When you look to review a movie, or at least try to find a means of scoring it, I think you have to look at a number of factors.
There’s no doubt that in Dawn of the Planet of the Apes, the CGI is excellent. But I would argue these days that CGI is excellent as standard. It’s no longer something to turn your head and make you go “Wow”, but rather should only be remarked upon if it’s bad. If I was scoring a film now, there would be no extra points given for excellent CGI, because you’ll find every blockbuster is the same; instead, I’d only mark it down if it wasn’t up to scratch.
So if you ignore that, you’re then left with the acting and the writing.
There’s nothing wrong with the acting here. Then again, there’s nothing majorly right about it either. The humans – played by actors like Gary Oldman, Keri Russell and Jason Clarke – all do a decent enough job for the rather shallow characters they are given to play. Meanwhile, the voice actors of the apes hardly have a serious amount of work to do in their jobs, and so I found them unremarkable.
So we can check that off as being nothing to write home about either.
And what of the writing?
Well here’s where it gets interesting for me.
Dawn of the Planet of the Apes has a plot that has been done time and time again in science fiction. The notion of two different races trying for peace only for warmongers in their respective ranks to bring about conflict instead is nothing new. As a Doctor Who fan, it’s essentially the plot to Doctor Who & The Silurians, The Sea Devils, Frontier in Space, Warriors of the Deep, The Hungry Earth & Cold Blood and probably a handful of other stories that don’t spring to mind right now. And that’s just from one TV show. It will have been done in other mediums before as well, not least in the 1973 film Battle for the Planet of the Apes.
And what’s so crushingly familiar is that they don’t bother to deviate from the same plotline at all. The humans meet the apes, there’s initial mistrust, the leaders of the respective races look for peace but their lieutenants aim for war. Dawn of the Planet of the Apes doesn’t even try to be different. And that disappoints me.
Don’t get me wrong; taken as a self-contained piece of work, this is fine – good even – but because it’s so unoriginal, I just cannot understand the ratings that it’s been awarded, such as 8.5/10 from 30,000 votes on imdb, a 92% approval rating on Rotten Tomatoes, and an average of 4 stars from journalists across the globe.
For a film to be rated so highly, I think it either has to have something extraordinary about it – which this doesn’t – or for it to be a fine variation on a theme – which this isn’t.
Even away from the basic formula, I watched it and found myself pondering the following issues…
- It seems as though this has been written in the same dodgy way as so many science fiction and horror shows before it, in that a planet has been condensed to a handful of square miles for the benefit of storytelling that can’t be arsed to think in terms of scale.
- As powerful as these apes are supposed to be, they remain susceptible to bullets and can be easily killed.
- Moreover, they are only one relatively small colony living in the hills near San Francisco. There are more humans than apes!! “Planet of the Apes” indeed; more like “Village of the Apes”.
- There’s no good reason for why they weren’t killed off years earlier.

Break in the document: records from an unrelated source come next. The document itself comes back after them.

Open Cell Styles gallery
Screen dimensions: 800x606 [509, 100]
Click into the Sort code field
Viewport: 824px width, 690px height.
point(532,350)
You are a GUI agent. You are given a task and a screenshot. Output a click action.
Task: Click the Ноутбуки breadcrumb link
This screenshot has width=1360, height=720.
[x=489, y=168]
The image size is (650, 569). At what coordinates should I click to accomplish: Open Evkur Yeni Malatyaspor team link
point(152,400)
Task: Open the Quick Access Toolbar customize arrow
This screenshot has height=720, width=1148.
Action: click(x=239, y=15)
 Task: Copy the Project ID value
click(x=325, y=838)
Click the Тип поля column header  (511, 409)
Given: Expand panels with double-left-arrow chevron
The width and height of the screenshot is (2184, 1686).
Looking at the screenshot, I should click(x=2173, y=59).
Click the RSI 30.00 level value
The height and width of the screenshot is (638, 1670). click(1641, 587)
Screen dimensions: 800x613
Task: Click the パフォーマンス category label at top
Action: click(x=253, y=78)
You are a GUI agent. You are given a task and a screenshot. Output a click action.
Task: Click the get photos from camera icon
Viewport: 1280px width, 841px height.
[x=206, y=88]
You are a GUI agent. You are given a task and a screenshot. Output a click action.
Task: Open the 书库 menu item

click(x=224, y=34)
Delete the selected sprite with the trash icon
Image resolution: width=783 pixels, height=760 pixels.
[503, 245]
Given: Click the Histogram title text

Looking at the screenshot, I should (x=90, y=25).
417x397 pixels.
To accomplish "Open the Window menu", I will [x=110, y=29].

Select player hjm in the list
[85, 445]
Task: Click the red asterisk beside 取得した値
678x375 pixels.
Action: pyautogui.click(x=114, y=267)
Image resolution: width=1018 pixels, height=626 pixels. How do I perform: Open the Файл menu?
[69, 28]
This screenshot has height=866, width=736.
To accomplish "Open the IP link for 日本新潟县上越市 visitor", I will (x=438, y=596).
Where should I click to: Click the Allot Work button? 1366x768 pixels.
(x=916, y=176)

- Now you could argue that they weren’t because most of humanity has been wiped out by Simian Flu, but that’s clearly not the case; there are thousands of people – more than enough to succeed as a society – living in San Francisco alone, surviving thanks to immunity. You would therefore expect that there will be survivors all across the US and the globe. Where are they? And how did the people of San Francisco lose contact with them?
- Or is it that we’re supposed to believe that the majority of humanity has decided to settle within walking distance of the apes and that there’s only one dam in the whole of the US that they can draw power from? Even though they’ve been getting on fine for the last 10 years using petrol?
- With so many survivors and – you’d imagine – communities, how come civilisation didn’t manage to be maintained anyway? Like I say, the sheer number of people living in the settlement suggests the problems facing humanity in shows like Survivors just wouldn’t apply here.
- And lest we forget that in shows like Survivors where a huge proportion of the population have been wiped out, settling in cities is out of the question because of the amount of death and disease remaining in them. There was none of that here at all.
- If – as appears to be the case – the apes are soon to find themselves on the receiving end of organised military attack, it doesn’t seem feasible that they would survive; they just don’t have the numbers for it. So how is this the dawn of their planet rather than its sunset?
So it doesn’t hold up to me at all when you take a moment to think about the plot. And I’m sure there will be some of you reading this thinking I’m being pedantic, but I’m not. It wouldn’t have been difficult to redress the scale of both the ape colony and the human settlement to make this seem even remotely believable within the confines of the world it’s supposed to be set.
But they didn’t do that.
Therefore, I would say that while this is a decent enough film if you switch your brain off, it doesn’t have a plot that holds up to scrutiny, nor does it have one even slightly original.
And because of that, I just don’t get the hype, or the ratings.